§ **WHAT THIS EXERCISE ASKS**:
(A) In the PostGIS query performance post, how long did standardizing the table of 226 records take?
(B) Pick up the PostGIS query performance post after its final sentence and keep writing it.

§ **PASSAGE**:
╭──

[postgis-devel] Query Performance Question
Stephen Woodbridge
woodbri at swoodbridge.com
Sun Oct 23 15:08:48 PDT 2016
OK, for the record, I modified the queries to look like the following
and was able to standardize a table of 226 records in about 19 sec or 88
ms per record on average.
-- before PostgreSQL 9.3 use a query like this
with tmp as (select a.id, address, as_standardize(
address,
grammar,
clexicon,
'en_US',
filter) as std
from as_config cfg, test_addresses a
where cfg.countrycode='us')
select id, (std).*, address
from tmp
order by id;
-- PostgreSQL 9.3+ use a query like this
select a.id, std.*, address
from test_addresses as a,
as_config cfg,
LATERAL as_standardize(
address,
grammar,
clexicon,
'en_US',
filter
) as std
where cfg.countrycode='us'
order by a.id;
So this is very close to the performance I get running against a command
line tester version of the address standardizer reading the grammar and
lexicon from files.

╰──

§ **SOURCE DATA**:

╭──

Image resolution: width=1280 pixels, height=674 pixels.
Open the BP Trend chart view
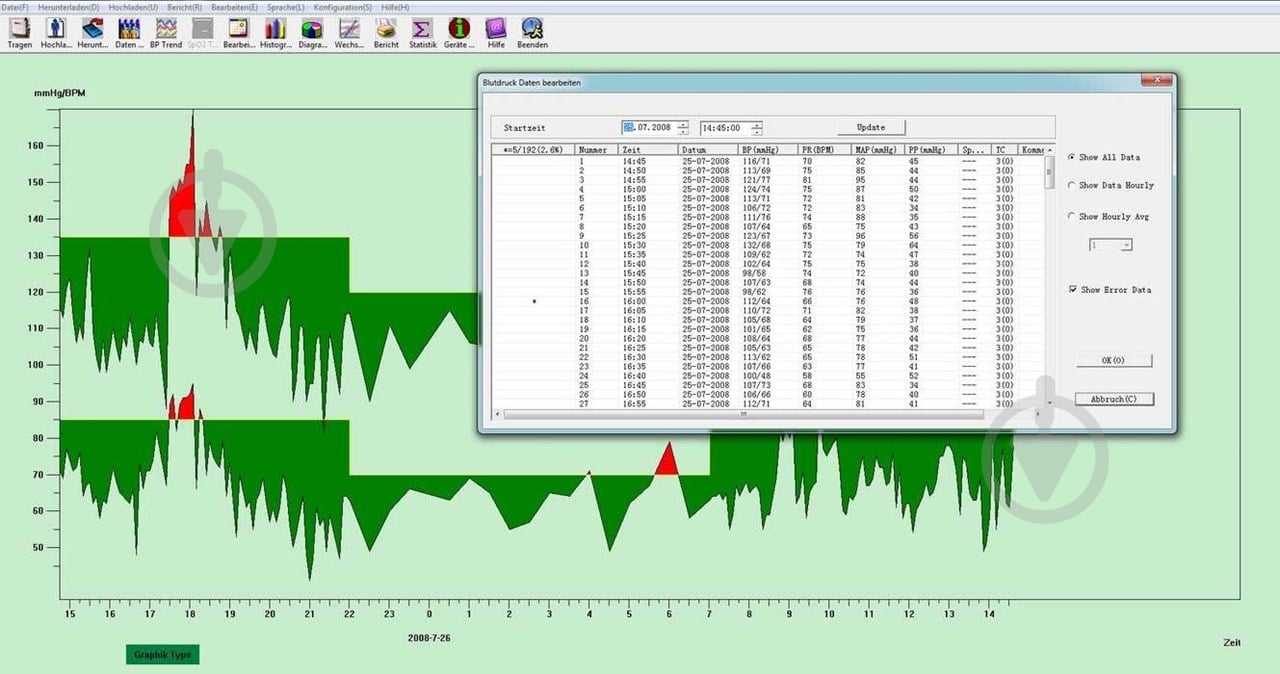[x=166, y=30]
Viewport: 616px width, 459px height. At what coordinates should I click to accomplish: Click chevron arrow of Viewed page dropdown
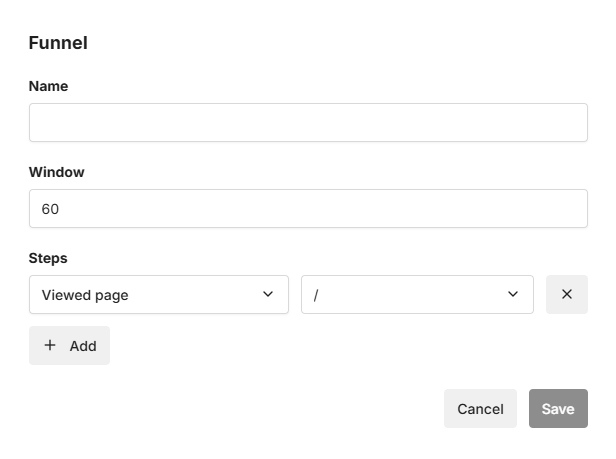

╰──

§ **RESULTS FOR EACH TASK**:
(A) About 19 seconds, or 88 ms per record on average.

(B)
-Steve
On 10/13/2016 4:27 PM, Stephen Woodbridge wrote:
> Hi all,
>
> I'm working on improving the performance of the new address standardizer
> and I'm trying to figure out what is the "secret sauce" to make the
> queries fastest.
>
> My function is declared below for reference. Here are the timing on
> various queries:
>
> Query 1:
> as_test=# select * from as_standardize(
> '123 oak ln, st marie ny usa',
> (select grammar from as_config where countrycode='us'),
> (select lexicon from as_config where countrycode='us'),
> 'en_US',
> (select filter from as_config where countrycode='us')
> );
> Time: 593.482 ms
>
> Query 2:
> as_test=# select (as_standardize(
> '123 oak ln, st marie ny usa',
> (select grammar from as_config where countrycode='us'),
> (select lexicon from as_config where countrycode='us'),
> 'en_US',
> (select filter from as_config where countrycode='us'))
> ).*;
> Time: 9610.006 ms
>
> The function return 16 columns and 16 * .5935 sec ~= 9.610 sec
>
> Query 3:
> as_test=# with cfg as (
> select '123 oak ln, st marie ny usa'::text as addr, *
> from as_config where countrycode='us'
> )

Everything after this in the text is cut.